START Extract to read
By Christina Morris, L.Ac.
Hot flashes affect an estimated 85% of menopausal women. Increasing numbers of women are searching for alternative treatments for menopausal symptoms, especially with the recent concern regarding hormone replacement therapy (HRT). A hot flash is a sudden sensation felt as a surge of heat on the face, neck, shoulders, and chest, and lasting an average of 2.7 minutes. Hot flashes that occur during the night are called night sweats. Forty-five percent of women who experience hot flashes continue to have them for up to 10 years after menopause. Research shows that traditional Chinese medicine, including acupuncture and herbs, can decrease and often eliminate hot flashes as well as offer significant relief to other menopausal symptoms.
Menopause is a normal transition from the reproductive to the non-reproductive years of a woman’s life. Hot flashes occur as a response to declining estrogen levels. This decline affects the temperature control center of the brain. In order to cool down, the body releases heat and increases blood flow to the surface of the skin. This increased blood flow visibly appears as a flush. A sensation of heat is experienced, perspiration, and often a speeding of the heart, followed by a drop in body temperature. A hot flash is often preceded by a chill due to the drop in body temperature. Warmer temperatures, stress, spicy foods, as well as caffeine and alcohol can all trigger hot flashes. Hot flashes can be especially bad during the summer months.
Traditional Chinese medicine (TCM) believes that as a woman ages, kidney energy declines affecting the reproductive system. TCM views the kidney energy as the “gate of vitality”. Kidney energy is like a fire heating a pot of water. The fire is the source from which all systems in the body get energy to function, while the water from the pot steams out to cool and nourish the body. As the fire declines with age or a poor lifestyle, systems in the body begin to slow down, and the steam from the pot cannot cool and nourish the body as efficiently. At this point, the body begins to make its transition.
END Extract to read
■ **Exercises to complete**:
A – Decide whether each statement below agrees with the article on hot flashes, and for each one answer yes or no and quote the words of the article that decide it.
(i) A hot flash lasts 2.7 minutes on average.
(ii) Hot flashes that occur during the night are called chills.
(iii) Caffeine can trigger hot flashes.
B – Answer these questions using the article on hot flashes.
(i) What share of menopausal women are estimated to be affected by hot flashes?
(ii) What does traditional Chinese medicine view the kidney energy as?
(iii) What often comes before a hot flash?
C – Continue the article on hot flashes and traditional Chinese medicine from the point where it stops.
START Material supplied
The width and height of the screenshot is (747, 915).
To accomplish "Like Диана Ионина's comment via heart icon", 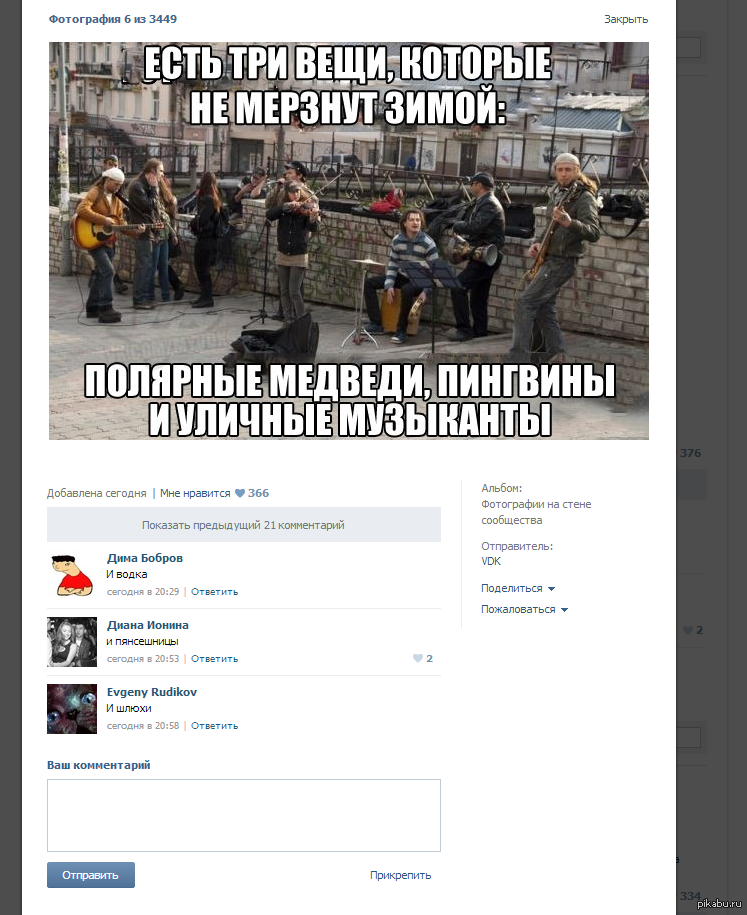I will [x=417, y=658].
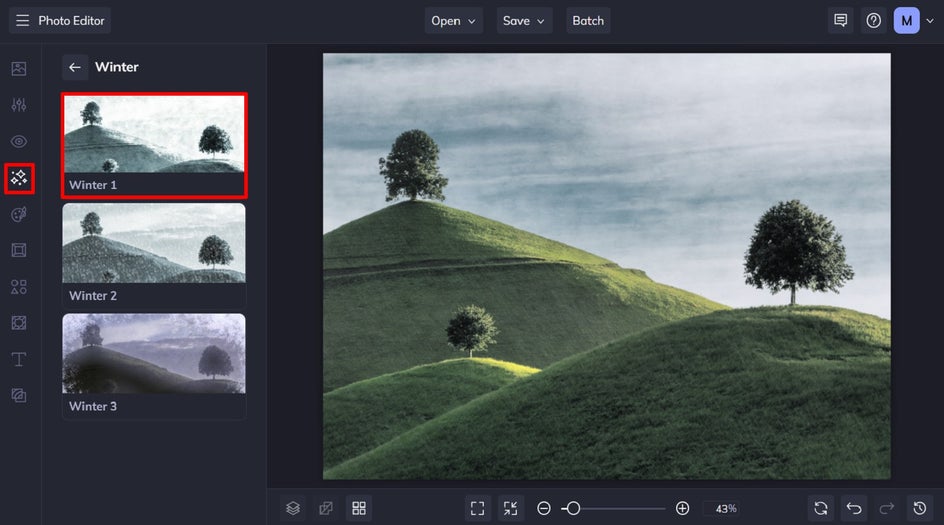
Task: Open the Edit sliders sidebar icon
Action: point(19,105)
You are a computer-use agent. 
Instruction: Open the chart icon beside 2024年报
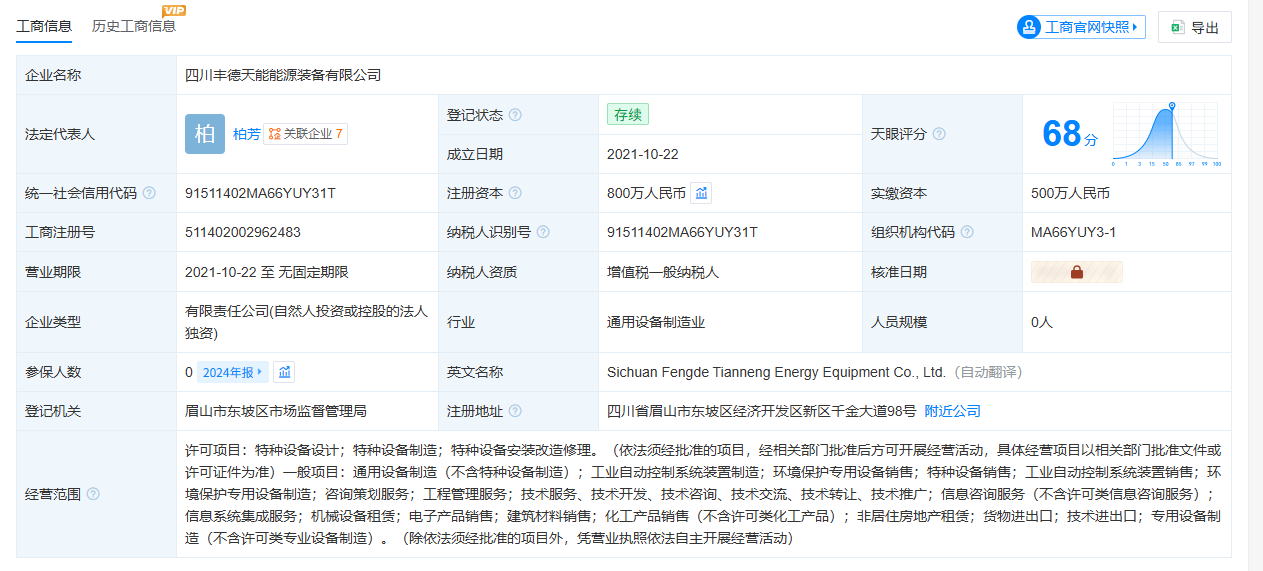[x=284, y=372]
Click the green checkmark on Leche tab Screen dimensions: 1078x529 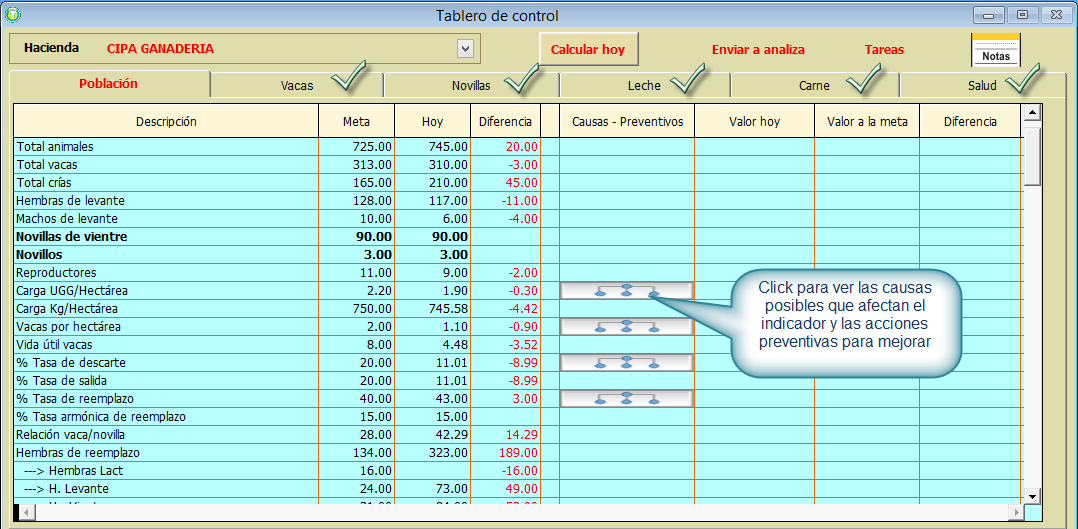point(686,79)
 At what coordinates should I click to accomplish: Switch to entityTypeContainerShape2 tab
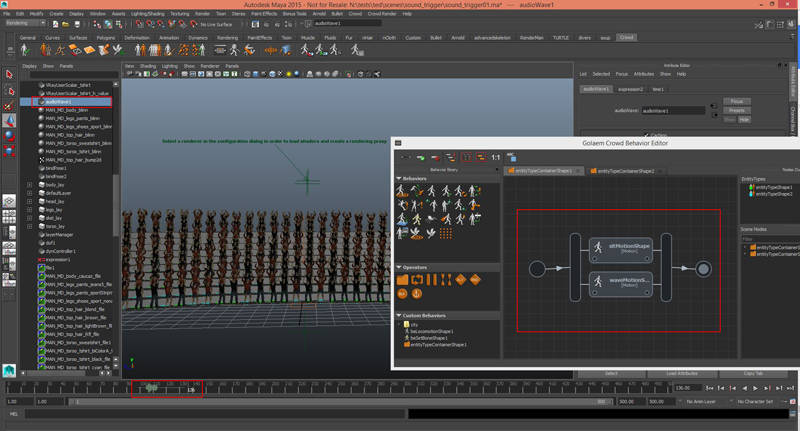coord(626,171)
END Material supplied
■ **Answers given**:
A –
(i) Yes: "lasting an average of 2.7 minutes"
(ii) No: "Hot flashes that occur during the night are called night sweats."
(iii) Yes: "as well as caffeine and alcohol can all trigger hot flashes"

B –
(i) An estimated 85%.
(ii) The "gate of vitality."
(iii) A chill, caused by the drop in body temperature.

C –
This change does not only affect fertility. There are three main areas which are often affected during the transition. The first is blood, circulation and the nervous system. The resulting symptoms may include hot flashes, night sweats, declining vision, dizziness, ringing in the ears, and graying hair. The second is the mental and spiritual aspect, creating emotional changes leading to depression, anxiety, poor concentration, focus and memory, insomnia and irritability. The third relates to the endocrine system and metabolism leading to irregular menses, vaginal dryness, decreased sex drive, fluid retention, weight gain, loss of bone mass, and joint pain.
Traditional Chinese medicine views hot flashes as an imbalance between energetic organ systems. Acupuncture and herbal therapies are effective means to bring the body into balance during menopause. Menopause will still occur but the associated negative symptoms such as hot flashes do not have to occur during this transition. If you decide to try acupuncture, you should be sure to see a licensed acupuncturist. You may also want to check if your health insurance covers acupuncture as part of its alternative and complimentary medicine coverage. Menopause is a natural part of life but does not have to be accompanied by undesirable symptoms.